::: Entries :::

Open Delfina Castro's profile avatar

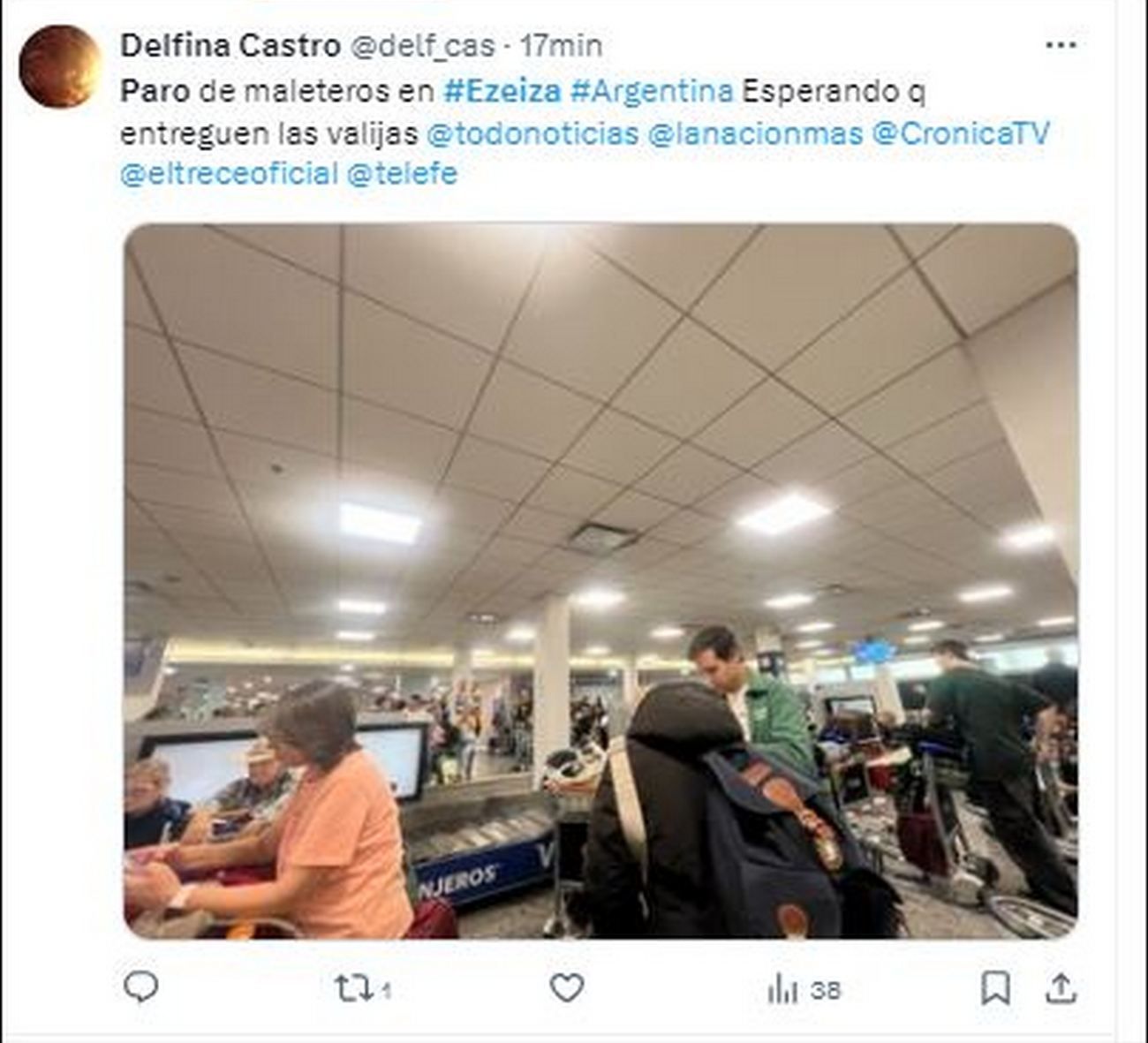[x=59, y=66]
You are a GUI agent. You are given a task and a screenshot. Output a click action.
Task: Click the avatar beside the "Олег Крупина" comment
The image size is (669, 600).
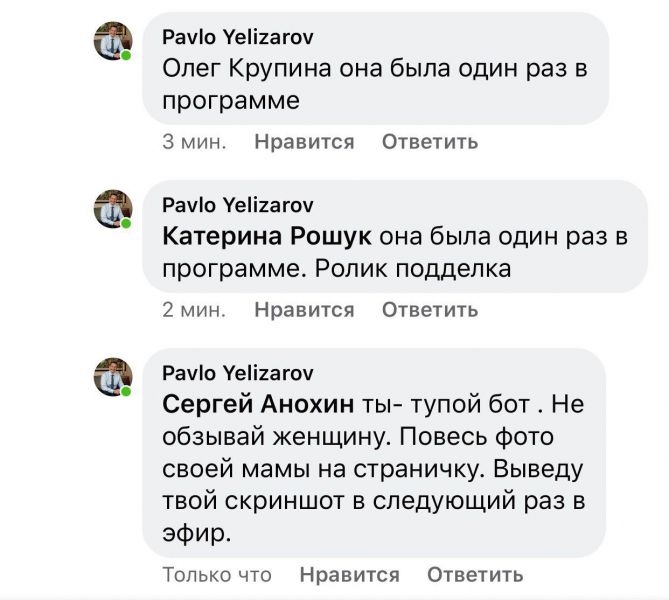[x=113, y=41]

:::

Can you turn every line of the items into a Markdown table with the columns Number and Text, where each line gets a numbered row, blank lines are dropped, and the pictures are left out?

| Number | Text |
|---|---|
| 1 | Open Delfina Castro's profile avatar |
| 2 | [x=59, y=66] |
| 3 | You are a GUI agent. You are given a task and a screenshot. Output a click action. |
| 4 | Task: Click the avatar beside the "Олег Крупина" comment |
| 5 | The image size is (669, 600). |
| 6 | [x=113, y=41] |